**What the task asks**
Copy out the stretch from the line containing "At what (x,y)" through the line containing "Looking at the", swapping "coordinate pair" for "number pair" and keeping everything else the same. Give only those lines, without the pictures.

**Data extracts**

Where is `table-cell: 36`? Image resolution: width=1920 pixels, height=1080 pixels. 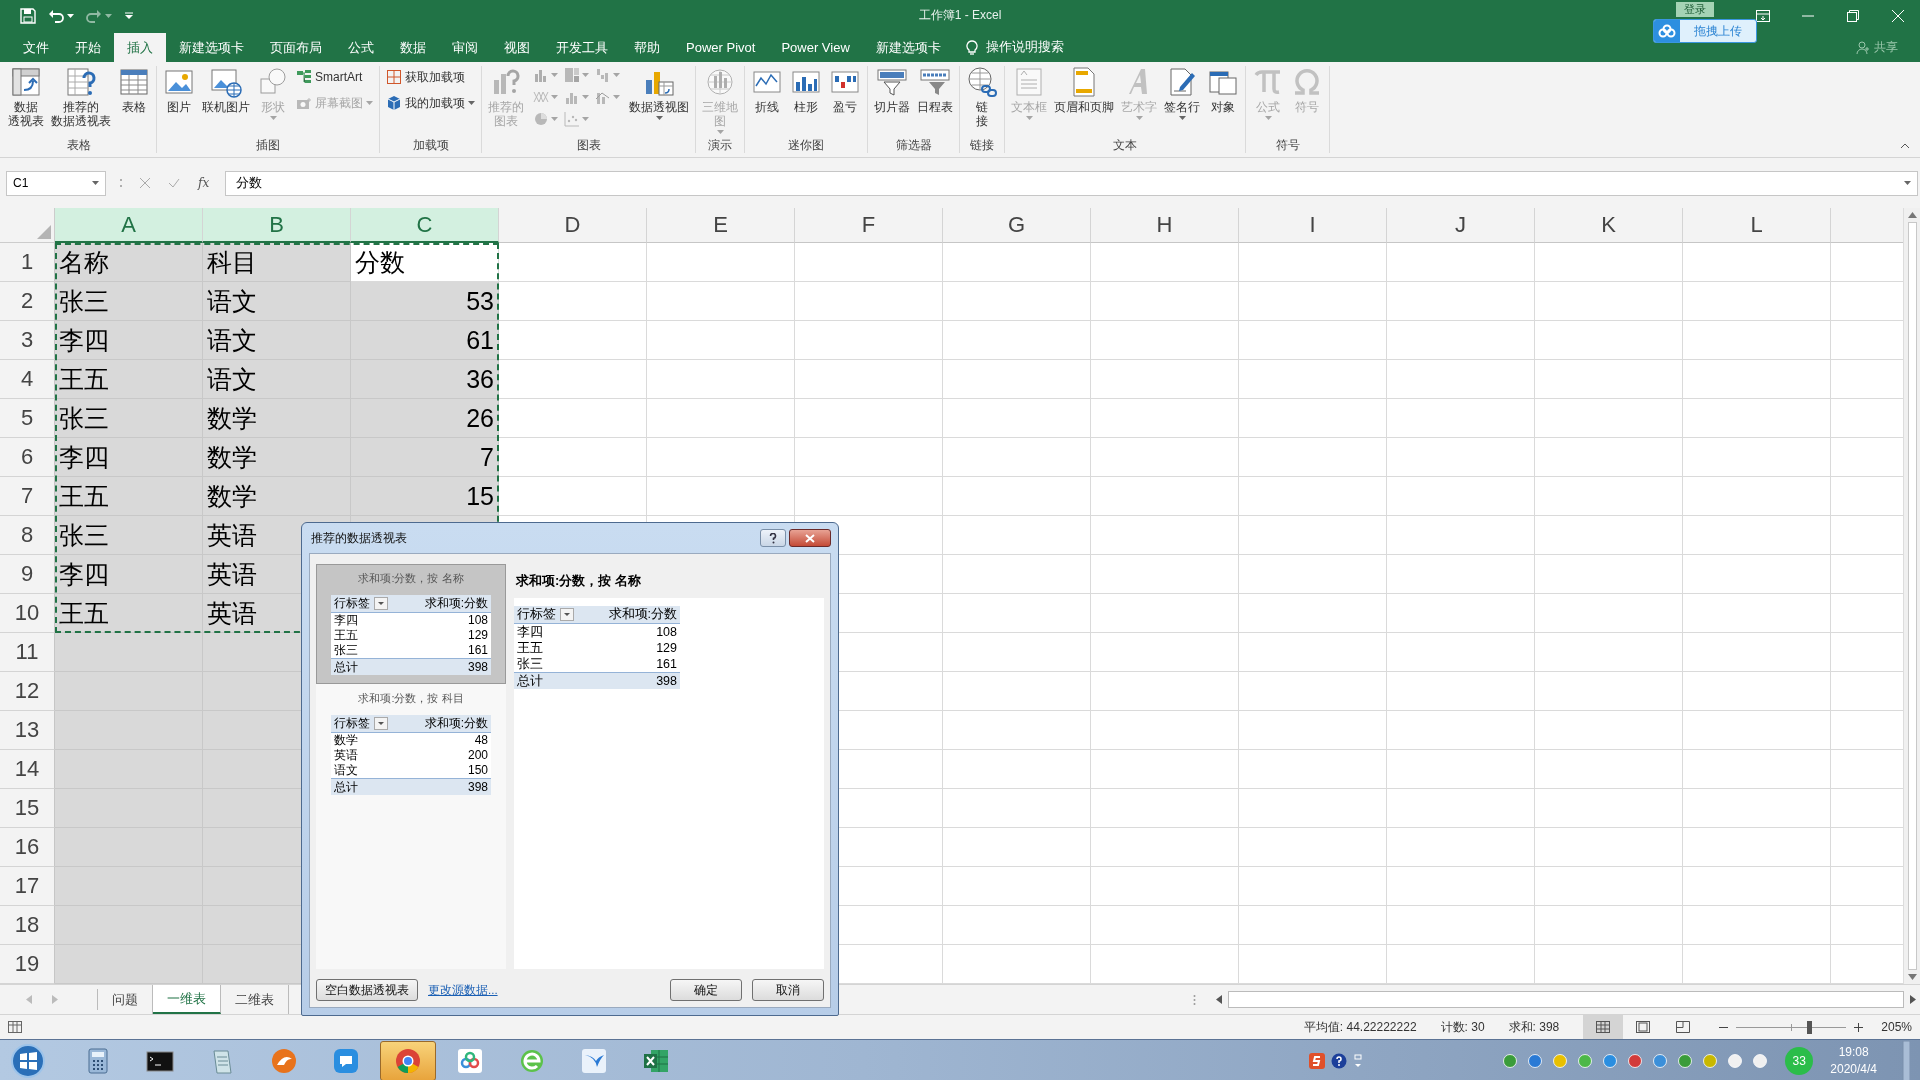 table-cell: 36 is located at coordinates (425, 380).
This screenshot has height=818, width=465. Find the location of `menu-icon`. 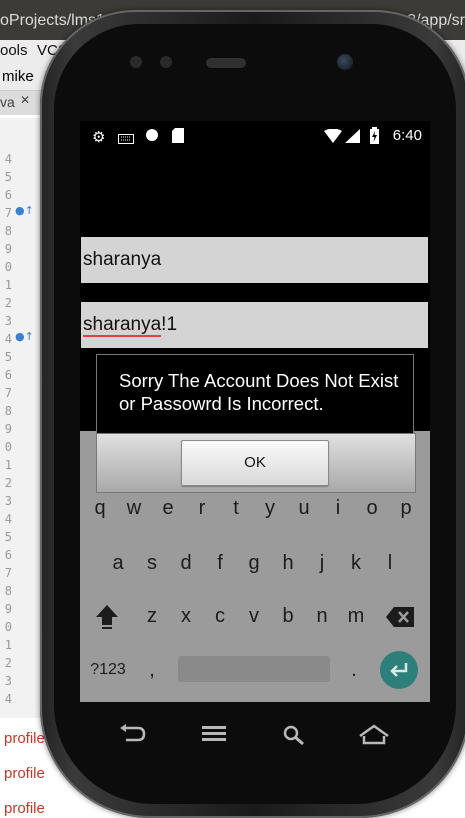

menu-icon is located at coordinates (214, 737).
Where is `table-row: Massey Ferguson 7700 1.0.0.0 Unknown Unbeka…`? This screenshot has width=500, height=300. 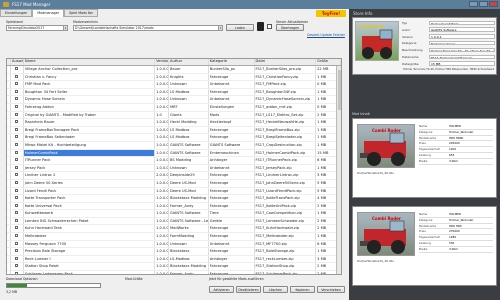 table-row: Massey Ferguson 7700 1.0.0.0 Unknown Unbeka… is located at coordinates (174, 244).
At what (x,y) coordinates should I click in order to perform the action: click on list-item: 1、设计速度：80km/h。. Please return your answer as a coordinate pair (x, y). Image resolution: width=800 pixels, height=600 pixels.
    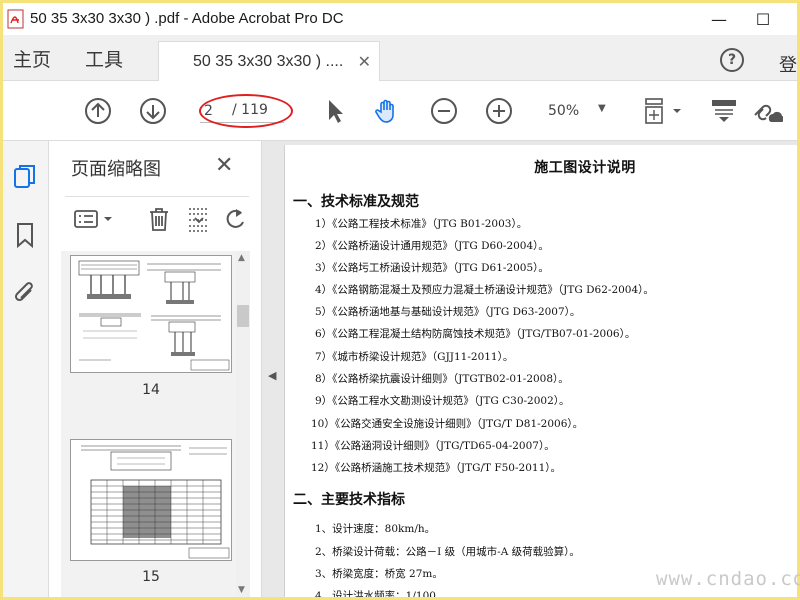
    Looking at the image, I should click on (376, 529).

==

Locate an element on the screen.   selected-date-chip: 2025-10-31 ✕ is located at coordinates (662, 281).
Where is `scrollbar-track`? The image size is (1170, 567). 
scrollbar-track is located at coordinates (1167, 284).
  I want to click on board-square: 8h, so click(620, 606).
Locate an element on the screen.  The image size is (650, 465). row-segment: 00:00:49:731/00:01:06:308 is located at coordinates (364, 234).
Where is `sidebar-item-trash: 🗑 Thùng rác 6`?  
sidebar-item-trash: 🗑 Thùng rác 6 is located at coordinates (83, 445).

**Written reply**
At what (x,y) coordinates should I click in order to perform the action: click on list-item: 1、设计速度：80km/h。. Please return your answer as a number pair (x, y). Image resolution: width=800 pixels, height=600 pixels.
    Looking at the image, I should click on (376, 529).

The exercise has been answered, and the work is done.